Why are complicated memcpy/memset superior?

When debugging, I frequently stepped into the handwritten assembly implementation of memcpy and memset. These are usually implemented using streaming instructions if available, loop unrolled, alignment optimized, etc... I also recently encountered this 'bug' due to memcpy optimization in glibc.

The question is: why can't the hardware manufacturers (Intel, AMD) optimize the specific case of

rep stos

and

rep movs

to be recognized as such, and do the fastest fill and copy as possible on their own architecture?

Solution

One thing I'd like to add to the other answers is that rep movs is not actually slow on all modern processors. For instance,

Usually, the REP MOVS instruction has a large overhead for choosing and setting up the right method. Therefore, it is not optimal for small blocks of data. For large blocks of data, it may be quite efficient when certain conditions for alignment etc. are met. These conditions depend on the specific CPU (see page 143). On Intel Nehalem and Sandy Bridge processors, this is the fastest method for moving large blocks of data, even if the data are unaligned.

[Highlighting is mine.] Reference: Agner Fog, Optimizing subroutines in assembly language An optimization guide for x86 platforms. ,p. 156 (and see also section 16.10, p. 143) [version of 2011-06-08].

Prompt A – Copy a passage from the memcpy thread word for word, beginning at the words "to be recognized" and ending after "[version of 2011-06-08].".
The listing has no connection to the memcpy thread; the two were taken from separate sources.

Raw listing
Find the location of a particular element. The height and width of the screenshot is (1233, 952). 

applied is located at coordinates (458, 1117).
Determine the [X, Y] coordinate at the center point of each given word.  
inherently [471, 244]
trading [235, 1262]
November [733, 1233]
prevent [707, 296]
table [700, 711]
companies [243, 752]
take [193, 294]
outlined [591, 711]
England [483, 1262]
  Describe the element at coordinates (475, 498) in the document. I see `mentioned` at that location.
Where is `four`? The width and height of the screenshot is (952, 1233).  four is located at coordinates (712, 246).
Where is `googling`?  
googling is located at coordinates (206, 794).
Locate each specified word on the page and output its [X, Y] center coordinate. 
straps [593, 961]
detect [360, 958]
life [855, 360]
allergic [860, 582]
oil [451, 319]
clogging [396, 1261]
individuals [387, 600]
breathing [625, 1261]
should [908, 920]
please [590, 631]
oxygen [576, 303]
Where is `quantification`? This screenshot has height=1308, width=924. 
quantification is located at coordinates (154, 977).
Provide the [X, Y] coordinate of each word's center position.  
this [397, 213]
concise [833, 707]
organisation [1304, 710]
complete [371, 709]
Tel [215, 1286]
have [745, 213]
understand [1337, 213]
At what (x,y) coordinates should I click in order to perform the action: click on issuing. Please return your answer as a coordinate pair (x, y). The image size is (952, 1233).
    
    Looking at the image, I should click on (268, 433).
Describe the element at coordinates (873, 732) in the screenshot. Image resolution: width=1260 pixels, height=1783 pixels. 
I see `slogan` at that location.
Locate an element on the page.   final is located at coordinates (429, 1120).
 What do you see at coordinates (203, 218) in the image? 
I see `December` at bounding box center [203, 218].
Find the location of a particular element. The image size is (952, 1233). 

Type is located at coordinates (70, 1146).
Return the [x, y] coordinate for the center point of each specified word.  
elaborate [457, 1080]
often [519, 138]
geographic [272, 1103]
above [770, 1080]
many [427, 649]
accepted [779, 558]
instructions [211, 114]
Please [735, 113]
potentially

Prompt B – In the listing, rewrite the lines starting at the one that has "Provide the [X, Y]" and ending after the one that has "Looking at the", changing "center position" to "midpoint" and keeping everything else the same. Give back only those lines.

Full solution A –
to be recognized as such, and do the fastest fill and copy as possible on their own architecture?

Solution

One thing I'd like to add to the other answers is that rep movs is not actually slow on all modern processors. For instance,

Usually, the REP MOVS instruction has a large overhead for choosing and setting up the right method. Therefore, it is not optimal for small blocks of data. For large blocks of data, it may be quite efficient when certain conditions for alignment etc. are met. These conditions depend on the specific CPU (see page 143). On Intel Nehalem and Sandy Bridge processors, this is the fastest method for moving large blocks of data, even if the data are unaligned.

[Highlighting is mine.] Reference: Agner Fog, Optimizing subroutines in assembly language An optimization guide for x86 platforms. ,p. 156 (and see also section 16.10, p. 143) [version of 2011-06-08].

Full solution B –
Provide the [X, Y] coordinate of each word's midpoint.  
this [397, 213]
concise [833, 707]
organisation [1304, 710]
complete [371, 709]
Tel [215, 1286]
have [745, 213]
understand [1337, 213]
At what (x,y) coordinates should I click in order to perform the action: click on issuing. Please return your answer as a coordinate pair (x, y). The image size is (952, 1233).
    
    Looking at the image, I should click on (268, 433).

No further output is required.